## 给定段落
【计蒜客】南昌网络赛 Max answer

题目链接：https://nanti.jisuanke.com/t/38228

题意：给定数组，选择一个区间，使区间的最小值 乘 区间和 最大。

题解：

单调栈+ST表

因为存在负数，所以无法直接使用单调栈。可以先使用单调栈找出以当前数为最小值的左右区间。再使用ST表用前缀和和后缀和求出最值，之后再判断取最大值即可。

#include<bits/stdc++.h>
using namespace std;
typedef long long int ll; 
const int maxn = 5e5 + 10;
ll a[maxn];
ll b[maxn];
ll ans[maxn];
ll l[maxn], r[maxn];
ll po2[20], lg2[maxn], mn[20][maxn];//po2[i]表示2的i次方 lg2[i]表示log(i) mn[i][j]表示从j到j+2^i-1的最大值 
void ST(ll a[], int n)//数组 长度 
{
	po2[0] = 1, lg2[0] = -1;
	for (int i = 1; i < 20; i++)
		po2[i] = po2[i - 1] * 2;
	for (int i = 1; i < maxn; i++)
		lg2[i] = lg2[i / 2] + 1;
	for (int i = 1; i <= n; i++)//显然i到i+2^0-1就i一个位置，那么最大值等于自己本身的值
		mn[0][i] = a[i];
	for (int i = 1; i <= lg2[n]; i++)
		for (int j = 1; j <= n; j++)
			if (j + po2[i] - 1 <= n)
				mn[i][j] = max(mn[i - 1][j], mn[i - 1][j + po2[i - 1]]);//状态继承
}
ll ask(ll l, ll r)//2^log(a)>a/2 
{
	ll t = lg2[r - l + 1];
	return max(mn[t][l], mn[t][r - po2[t] + 1]);
}
void ST1(ll a[], int n)//数组 长度 
{
	po2[0] = 1, lg2[0] = -1;
	for (int i = 1; i < 20; i++)
		po2[i] = po2[i - 1] * 2;
	for (int i = 1; i < maxn; i++)
		lg2[i] = lg2[i / 2] + 1;
	for (int i = 1; i <= n; i++)//显然i到i+2^0-1就i一个位置，那么最小值等于自己本身的值
		mn[0][i] = a[i];
	for (int i = 1; i <= lg2[n]; i++)
		for (int j = 1; j <= n; j++)
			if (j + po2[i] - 1 <= n)
				mn[i][j] = min(mn[i - 1][j], mn[i - 1][j + po2[i - 1]]);//状态继承
}
ll ask1(ll l, ll r)//2^log(a)>a/2 
{
	ll t = lg2[r - l + 1];
	return min(mn[t][l], mn[t][r - po2[t] + 1]);
}
int main()
{
	ll  MAX = 0;
	ll n;
	cin >> n;
	for (int i = 1; i <= n; i++)	cin >> a[i];

	stack<ll > s;
	for (int i = 1; i <= n; i++)//向左遍历的第一个比它小的元素的位置(使用单调递增栈)

## 原始数据
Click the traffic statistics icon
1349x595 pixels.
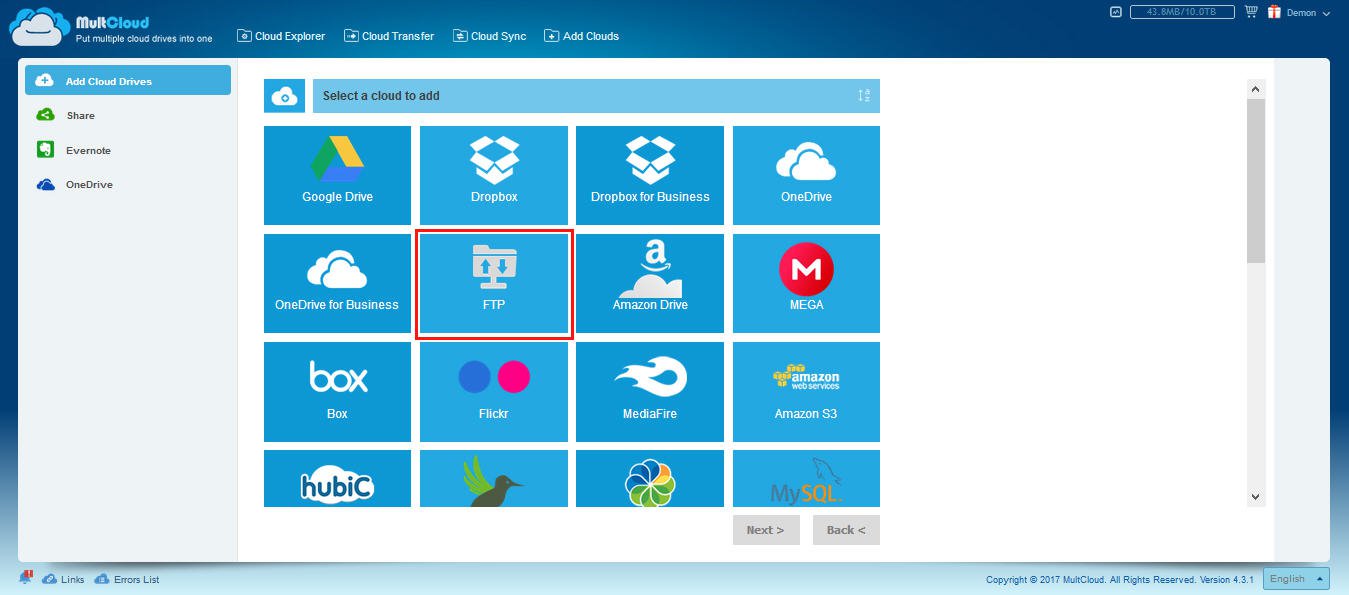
--
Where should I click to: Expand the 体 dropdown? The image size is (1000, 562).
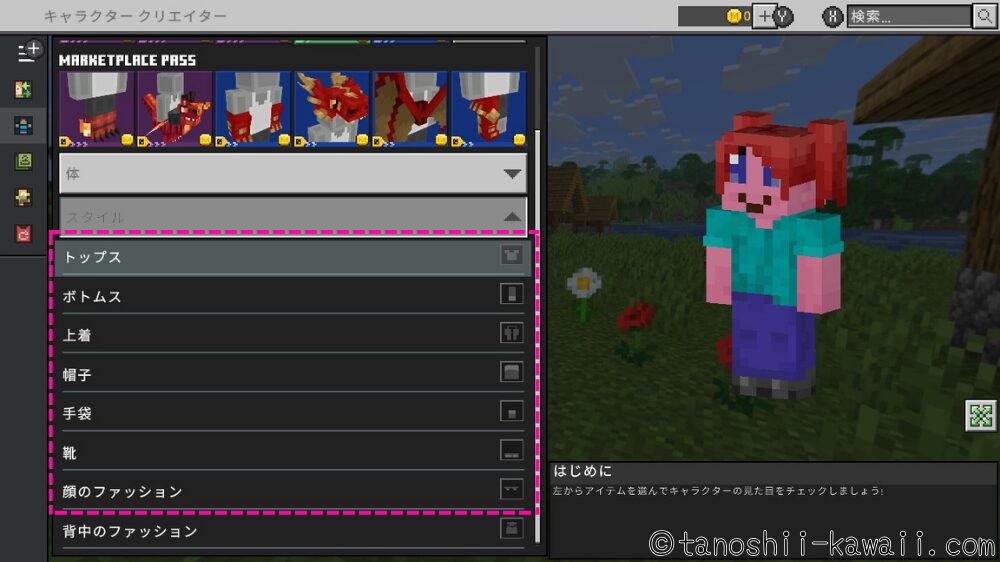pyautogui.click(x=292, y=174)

## 任务要求 A
请将给定段落中的句子“因为存在负数，所以无法直接使用单调栈。”译成英文。
## 任务要求 B
请逐字打印给定段落中的一部分，从“题目链接：https://nanti.jisuanke.com/t/38228”起，至“值，之后再判断取最大值即可。”止。
以上记录无需使用。

## 完整输出 A
Because negative numbers are present, a monotonic stack cannot be used directly.

## 完整输出 B
题目链接：https://nanti.jisuanke.com/t/38228

题意：给定数组，选择一个区间，使区间的最小值 乘 区间和 最大。

题解：

单调栈+ST表

因为存在负数，所以无法直接使用单调栈。可以先使用单调栈找出以当前数为最小值的左右区间。再使用ST表用前缀和和后缀和求出最值，之后再判断取最大值即可。